ChaosDB: How to discover your vulnerable Azure Cosmos DBs and protect them

Post updated August 30: Details on remediation for Wiz customers

Post updated August 31: A new method to detect Jupyter Notebooks on Cosmos DBs, replacing the deprecated nslookup method

As described in our initial blog post on ChaosDB, the Wiz Research team found an unprecedented critical vulnerability in Azure Cosmos DB. The vulnerability gives any Azure user full admin access (read, write, delete) to another customers Cosmos DB instances without authorization.

▶️Watch our ChaosDB: How We Hacked Databases of Thousands of Azure Customers BlackHat 2021 live talk

In this blog, the second of our blog series on ChaosDB, we will go into specific mitigation steps we recommend for all teams using Cosmos DB to perform.

The structure of the blog is as follows:

General Advisory
Short recap on the vulnerability
Discovery – which Cosmos DBs are affected?
Remediation: Short-term Immediate steps
Remediation: Longer-term recommendations
For Wiz customers: discovery & remediation steps

#ChaosDB - short recap on the vulnerability

The vulnerability in Cosmos DB was related to the Jupyter notebook feature added to Cosmos DB in 2019. As depicted in the diagram below, the attacker could manipulate the local Jupyter notebook and escalate privileges to other customer notebooks containing several customer secrets including their Cosmos DB primary key.

As we look into mitigation steps, there are two main points to establish first: who is affected and what needs to be done.

Who is affected?

The vulnerability affects only Cosmos DBs that had Jupyter notebook enabled and allowed access from external IPs. However the impact is quite significant since the Jupyter notebook feature was automatically turned on for all new Cosmos DBs after February 2021. Moreover, most of Cosmos DBs allow cross tenant access since they use firewall exceptions like “Allow traffic for Azure data centers”.

What needs to be done?

When Wiz reported the vulnerability, Microsoft’s security teams took immediate action to disable the vulnerable notebook service. However customers are still required to perform mitigation steps and regenerate their keys due to the risk that their Cosmos DB primary keys were exposed to third parties.

Discovery: which Cosmos DBs are affected?

Any Cosmos DB account that had Jupyter Notebook enabled is potentially impacted. Our goal in the discovery phase is to build out the list of affected Cosmos DBs.

ℹ️We present here an undocumented method we found to detect Cosmos DB accounts with Jupyter notebooks enabled. If you know of a documented method to perform this detection, please send as an email to research@wiz.io

As of August 30, the nslookup method previously recommended to detect Jupyter Notebooks has been deprecated

Open your Cosmos DB resource page in the Azure portal.
On the right, click Export template.
On the template tab, search for a block that starts with "type": "Microsoft.DocumentDB/ databaseAccounts/ notebookWorkspaces".
If you found this block, Jupyter Notebook was enabled on your Cosmos DB. If not, Jupyter Notebook has not been enabled on your Cosmos DB.

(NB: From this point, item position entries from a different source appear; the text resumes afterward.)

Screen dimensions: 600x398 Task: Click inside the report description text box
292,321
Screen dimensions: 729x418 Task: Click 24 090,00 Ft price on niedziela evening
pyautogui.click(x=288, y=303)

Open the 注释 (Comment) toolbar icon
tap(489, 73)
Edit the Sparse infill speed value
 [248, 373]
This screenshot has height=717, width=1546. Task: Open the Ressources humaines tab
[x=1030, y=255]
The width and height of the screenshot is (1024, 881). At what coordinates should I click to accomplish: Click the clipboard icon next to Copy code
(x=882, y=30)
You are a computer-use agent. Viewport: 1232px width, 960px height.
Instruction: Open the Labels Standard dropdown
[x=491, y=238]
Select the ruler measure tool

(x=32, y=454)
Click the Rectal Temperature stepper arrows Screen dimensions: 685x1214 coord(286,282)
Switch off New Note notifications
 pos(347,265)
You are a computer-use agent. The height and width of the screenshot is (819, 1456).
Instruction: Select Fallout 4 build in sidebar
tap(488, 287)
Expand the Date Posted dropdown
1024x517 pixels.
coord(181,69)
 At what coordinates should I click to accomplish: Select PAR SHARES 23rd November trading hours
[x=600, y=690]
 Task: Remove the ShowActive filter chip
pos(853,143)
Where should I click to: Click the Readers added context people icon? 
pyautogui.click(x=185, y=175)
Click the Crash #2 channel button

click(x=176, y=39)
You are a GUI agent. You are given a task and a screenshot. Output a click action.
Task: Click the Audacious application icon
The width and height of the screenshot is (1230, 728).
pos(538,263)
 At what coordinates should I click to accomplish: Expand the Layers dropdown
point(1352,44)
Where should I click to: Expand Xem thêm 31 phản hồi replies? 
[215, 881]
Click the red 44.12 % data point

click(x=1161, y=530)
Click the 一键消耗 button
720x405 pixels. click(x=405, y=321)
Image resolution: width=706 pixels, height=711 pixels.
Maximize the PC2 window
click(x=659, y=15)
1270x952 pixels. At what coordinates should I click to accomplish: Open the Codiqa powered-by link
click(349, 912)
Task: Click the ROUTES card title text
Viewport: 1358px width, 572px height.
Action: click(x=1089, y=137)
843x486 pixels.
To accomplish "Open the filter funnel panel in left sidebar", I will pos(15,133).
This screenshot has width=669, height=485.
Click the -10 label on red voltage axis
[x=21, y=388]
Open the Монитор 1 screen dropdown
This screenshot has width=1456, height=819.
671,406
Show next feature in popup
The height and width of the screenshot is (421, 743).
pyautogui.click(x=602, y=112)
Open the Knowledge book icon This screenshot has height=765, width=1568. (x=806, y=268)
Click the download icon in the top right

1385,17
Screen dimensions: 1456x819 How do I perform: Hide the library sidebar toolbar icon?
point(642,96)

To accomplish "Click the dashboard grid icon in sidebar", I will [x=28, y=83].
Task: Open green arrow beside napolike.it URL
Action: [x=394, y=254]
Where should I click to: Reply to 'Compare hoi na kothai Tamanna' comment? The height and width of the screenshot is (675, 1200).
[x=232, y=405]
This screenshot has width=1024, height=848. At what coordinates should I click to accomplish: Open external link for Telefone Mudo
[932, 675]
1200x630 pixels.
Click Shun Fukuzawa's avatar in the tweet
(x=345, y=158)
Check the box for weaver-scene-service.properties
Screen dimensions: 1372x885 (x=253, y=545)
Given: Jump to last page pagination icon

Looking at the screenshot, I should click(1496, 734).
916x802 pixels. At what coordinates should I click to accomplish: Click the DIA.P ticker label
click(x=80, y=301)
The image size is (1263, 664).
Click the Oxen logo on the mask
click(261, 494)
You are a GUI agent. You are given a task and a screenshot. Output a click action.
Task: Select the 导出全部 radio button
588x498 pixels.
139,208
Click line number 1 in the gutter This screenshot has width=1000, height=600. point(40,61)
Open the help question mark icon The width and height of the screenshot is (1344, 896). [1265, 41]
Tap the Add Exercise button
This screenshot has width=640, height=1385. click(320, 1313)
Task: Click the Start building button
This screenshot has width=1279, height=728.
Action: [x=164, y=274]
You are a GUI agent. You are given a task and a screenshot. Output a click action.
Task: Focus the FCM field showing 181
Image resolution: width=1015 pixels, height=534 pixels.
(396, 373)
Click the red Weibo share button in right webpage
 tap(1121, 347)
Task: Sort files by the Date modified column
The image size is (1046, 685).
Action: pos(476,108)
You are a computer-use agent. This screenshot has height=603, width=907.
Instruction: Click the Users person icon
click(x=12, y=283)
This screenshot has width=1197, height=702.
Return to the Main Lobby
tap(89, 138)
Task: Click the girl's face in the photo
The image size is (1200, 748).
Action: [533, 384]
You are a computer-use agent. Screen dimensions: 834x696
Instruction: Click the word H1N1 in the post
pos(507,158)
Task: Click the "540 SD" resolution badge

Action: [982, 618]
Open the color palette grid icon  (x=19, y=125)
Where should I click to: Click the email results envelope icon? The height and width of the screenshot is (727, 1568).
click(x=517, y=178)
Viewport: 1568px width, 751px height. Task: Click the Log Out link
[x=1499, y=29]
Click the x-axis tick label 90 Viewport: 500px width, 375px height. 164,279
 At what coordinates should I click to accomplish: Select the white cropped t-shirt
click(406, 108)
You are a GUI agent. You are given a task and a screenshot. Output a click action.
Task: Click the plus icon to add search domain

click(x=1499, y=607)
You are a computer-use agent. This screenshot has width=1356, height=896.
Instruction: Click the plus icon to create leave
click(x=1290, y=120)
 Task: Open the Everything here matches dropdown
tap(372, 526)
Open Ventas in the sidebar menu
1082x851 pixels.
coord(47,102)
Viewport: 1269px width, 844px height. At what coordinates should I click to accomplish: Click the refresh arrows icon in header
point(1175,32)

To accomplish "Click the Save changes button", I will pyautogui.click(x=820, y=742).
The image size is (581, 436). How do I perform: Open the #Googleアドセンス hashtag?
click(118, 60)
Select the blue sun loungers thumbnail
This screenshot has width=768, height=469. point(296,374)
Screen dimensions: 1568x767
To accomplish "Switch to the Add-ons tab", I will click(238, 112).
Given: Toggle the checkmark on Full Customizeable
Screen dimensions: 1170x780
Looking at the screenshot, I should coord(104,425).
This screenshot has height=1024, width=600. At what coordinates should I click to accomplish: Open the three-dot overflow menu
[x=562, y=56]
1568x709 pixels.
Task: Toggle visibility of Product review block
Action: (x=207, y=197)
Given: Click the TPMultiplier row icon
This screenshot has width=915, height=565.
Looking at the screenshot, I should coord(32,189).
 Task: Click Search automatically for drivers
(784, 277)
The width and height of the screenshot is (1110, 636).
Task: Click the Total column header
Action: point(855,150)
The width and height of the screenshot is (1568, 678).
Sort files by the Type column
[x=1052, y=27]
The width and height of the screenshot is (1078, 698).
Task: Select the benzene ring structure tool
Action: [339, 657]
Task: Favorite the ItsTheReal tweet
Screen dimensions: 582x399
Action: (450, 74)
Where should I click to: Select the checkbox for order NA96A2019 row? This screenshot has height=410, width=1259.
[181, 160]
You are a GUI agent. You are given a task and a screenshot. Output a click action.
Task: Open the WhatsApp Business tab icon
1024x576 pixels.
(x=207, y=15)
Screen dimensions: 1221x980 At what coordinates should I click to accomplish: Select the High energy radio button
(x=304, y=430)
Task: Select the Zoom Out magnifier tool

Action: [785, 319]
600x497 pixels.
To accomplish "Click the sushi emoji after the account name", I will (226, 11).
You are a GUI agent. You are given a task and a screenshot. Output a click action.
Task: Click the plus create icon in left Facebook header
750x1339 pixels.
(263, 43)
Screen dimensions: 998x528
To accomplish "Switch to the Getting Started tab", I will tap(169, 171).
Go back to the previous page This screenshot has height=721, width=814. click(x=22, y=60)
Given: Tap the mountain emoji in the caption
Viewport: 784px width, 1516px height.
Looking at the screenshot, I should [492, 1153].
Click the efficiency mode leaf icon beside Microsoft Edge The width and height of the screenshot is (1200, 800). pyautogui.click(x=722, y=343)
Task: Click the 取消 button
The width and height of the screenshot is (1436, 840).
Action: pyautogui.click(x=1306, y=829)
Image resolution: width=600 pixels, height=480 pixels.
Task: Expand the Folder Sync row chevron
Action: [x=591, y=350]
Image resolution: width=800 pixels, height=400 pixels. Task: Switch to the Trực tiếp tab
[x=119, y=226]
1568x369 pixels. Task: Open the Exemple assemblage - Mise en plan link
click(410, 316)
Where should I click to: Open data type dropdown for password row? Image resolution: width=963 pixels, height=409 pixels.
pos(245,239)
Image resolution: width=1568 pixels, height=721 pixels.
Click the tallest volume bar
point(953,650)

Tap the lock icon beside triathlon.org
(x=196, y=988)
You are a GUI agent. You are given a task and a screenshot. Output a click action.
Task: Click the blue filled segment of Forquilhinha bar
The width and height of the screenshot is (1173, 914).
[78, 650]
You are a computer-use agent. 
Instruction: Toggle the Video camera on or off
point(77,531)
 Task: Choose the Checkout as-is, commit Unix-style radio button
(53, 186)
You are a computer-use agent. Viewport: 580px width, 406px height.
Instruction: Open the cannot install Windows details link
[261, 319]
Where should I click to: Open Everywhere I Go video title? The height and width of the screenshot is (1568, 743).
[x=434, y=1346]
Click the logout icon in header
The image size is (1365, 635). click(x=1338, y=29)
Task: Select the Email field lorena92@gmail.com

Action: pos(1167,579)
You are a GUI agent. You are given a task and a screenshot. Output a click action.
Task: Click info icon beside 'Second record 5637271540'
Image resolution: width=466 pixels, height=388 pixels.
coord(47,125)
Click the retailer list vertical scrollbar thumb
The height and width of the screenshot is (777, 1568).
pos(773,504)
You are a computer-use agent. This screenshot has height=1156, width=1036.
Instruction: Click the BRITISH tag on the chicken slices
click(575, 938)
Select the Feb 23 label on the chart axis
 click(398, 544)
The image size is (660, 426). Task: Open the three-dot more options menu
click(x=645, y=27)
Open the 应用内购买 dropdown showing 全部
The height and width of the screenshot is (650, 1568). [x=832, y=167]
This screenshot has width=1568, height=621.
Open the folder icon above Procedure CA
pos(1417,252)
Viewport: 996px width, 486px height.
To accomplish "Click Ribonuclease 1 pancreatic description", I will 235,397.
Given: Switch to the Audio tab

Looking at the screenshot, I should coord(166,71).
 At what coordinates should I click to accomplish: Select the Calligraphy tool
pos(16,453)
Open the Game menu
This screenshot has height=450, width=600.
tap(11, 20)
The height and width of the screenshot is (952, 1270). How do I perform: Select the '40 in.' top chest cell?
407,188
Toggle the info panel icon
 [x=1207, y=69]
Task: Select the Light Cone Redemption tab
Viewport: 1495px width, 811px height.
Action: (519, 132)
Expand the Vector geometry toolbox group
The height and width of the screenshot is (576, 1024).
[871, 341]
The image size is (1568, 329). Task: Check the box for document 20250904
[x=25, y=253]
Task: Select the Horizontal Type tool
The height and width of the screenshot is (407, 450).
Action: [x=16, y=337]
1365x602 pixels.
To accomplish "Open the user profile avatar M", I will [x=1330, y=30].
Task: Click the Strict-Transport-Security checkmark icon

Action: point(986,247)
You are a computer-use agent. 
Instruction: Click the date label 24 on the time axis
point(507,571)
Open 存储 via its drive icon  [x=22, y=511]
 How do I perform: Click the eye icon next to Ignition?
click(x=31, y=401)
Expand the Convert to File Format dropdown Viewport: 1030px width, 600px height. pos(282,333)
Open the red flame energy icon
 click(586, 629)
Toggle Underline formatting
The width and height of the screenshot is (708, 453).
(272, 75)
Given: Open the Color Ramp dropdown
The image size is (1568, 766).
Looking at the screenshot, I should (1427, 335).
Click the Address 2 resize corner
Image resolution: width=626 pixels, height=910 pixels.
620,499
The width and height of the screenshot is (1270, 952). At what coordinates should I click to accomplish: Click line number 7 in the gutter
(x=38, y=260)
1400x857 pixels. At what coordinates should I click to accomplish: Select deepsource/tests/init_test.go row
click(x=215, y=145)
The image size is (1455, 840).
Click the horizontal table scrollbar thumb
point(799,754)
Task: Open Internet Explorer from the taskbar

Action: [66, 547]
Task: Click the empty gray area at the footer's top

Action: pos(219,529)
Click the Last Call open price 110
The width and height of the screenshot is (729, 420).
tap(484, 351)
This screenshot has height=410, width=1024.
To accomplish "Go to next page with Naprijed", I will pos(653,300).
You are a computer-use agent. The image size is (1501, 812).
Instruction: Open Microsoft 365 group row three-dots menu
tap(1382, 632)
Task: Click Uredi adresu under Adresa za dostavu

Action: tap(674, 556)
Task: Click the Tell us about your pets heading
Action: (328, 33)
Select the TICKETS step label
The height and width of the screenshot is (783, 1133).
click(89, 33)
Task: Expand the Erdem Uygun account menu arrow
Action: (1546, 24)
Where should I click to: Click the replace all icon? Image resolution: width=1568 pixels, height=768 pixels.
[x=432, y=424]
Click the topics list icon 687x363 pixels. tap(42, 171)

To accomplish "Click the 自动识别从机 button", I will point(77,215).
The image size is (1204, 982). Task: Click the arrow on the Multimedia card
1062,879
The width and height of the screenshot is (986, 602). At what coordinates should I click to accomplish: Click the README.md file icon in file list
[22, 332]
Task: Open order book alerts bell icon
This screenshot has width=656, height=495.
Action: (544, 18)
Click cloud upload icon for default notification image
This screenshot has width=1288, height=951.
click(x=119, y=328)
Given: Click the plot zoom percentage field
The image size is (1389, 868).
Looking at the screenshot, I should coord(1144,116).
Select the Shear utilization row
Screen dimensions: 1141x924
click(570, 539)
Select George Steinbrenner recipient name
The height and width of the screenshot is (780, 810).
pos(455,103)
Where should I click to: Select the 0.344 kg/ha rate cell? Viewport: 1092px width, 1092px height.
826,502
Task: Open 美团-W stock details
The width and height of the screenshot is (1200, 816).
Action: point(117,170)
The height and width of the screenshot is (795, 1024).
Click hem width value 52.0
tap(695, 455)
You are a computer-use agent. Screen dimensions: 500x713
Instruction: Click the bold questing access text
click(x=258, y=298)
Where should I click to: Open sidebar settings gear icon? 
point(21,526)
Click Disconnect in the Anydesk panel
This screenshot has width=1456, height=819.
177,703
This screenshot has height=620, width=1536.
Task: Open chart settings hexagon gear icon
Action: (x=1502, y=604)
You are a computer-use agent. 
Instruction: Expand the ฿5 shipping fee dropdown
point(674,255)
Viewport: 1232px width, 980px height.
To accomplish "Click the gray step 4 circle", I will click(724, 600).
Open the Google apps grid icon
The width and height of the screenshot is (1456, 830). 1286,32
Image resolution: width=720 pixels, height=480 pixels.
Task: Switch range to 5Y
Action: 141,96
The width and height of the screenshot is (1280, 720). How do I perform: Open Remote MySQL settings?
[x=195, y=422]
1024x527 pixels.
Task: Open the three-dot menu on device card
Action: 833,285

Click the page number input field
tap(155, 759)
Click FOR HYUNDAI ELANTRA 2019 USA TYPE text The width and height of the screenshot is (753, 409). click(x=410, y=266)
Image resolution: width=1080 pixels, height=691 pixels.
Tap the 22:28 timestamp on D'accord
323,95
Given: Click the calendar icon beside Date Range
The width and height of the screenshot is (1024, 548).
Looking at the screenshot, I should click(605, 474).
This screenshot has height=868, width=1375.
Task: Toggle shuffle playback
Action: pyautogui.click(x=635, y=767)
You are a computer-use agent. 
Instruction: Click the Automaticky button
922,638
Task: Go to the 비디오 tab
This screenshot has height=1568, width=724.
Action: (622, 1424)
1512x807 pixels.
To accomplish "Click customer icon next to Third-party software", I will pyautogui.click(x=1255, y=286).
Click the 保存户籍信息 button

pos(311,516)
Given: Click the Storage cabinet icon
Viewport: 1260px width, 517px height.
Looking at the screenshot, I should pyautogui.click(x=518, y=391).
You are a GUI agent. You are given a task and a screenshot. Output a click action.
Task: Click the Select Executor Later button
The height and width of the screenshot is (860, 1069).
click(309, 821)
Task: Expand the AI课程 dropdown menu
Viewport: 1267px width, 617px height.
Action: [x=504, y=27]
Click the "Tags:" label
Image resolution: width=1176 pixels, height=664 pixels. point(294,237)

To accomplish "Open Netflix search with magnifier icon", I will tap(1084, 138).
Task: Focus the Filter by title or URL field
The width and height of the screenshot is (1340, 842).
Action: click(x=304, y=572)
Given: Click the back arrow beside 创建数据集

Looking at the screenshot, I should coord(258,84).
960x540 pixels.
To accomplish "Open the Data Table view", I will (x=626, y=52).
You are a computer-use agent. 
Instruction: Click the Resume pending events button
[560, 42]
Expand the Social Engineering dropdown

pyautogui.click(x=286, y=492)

Based on the above you can create a list of all ComosDBs with Jupyter enabled.

Can we assume that Cosmos DBs without internet connectivity are protected from this vulnerability?

No. In theory, Cosmos DBs that are completely isolated from other tenants are not vulnerable as the attacker cannot authenticate using the key. However in practice, most Cosmos DBs, allow cross-tenant access even when using the IP firewall, since they are open to other Azure services. The only practical way to completely block cross-tenant access is to use only private endpoints but this breaks functionality of many Azure services.

Overall, Wiz recommend that you replace the keys of all affected Cosmos DBs including those which are not public. In terms of priority, internet facing Cosmos DB accounts, are at the highest risk, since they can be easily accessed by attackers who may have obtained the primary key.

ℹ️Due to the potential risk of the attack, CISA’s guidance recommends regenerating keys for all your Azure Cosmos DBs.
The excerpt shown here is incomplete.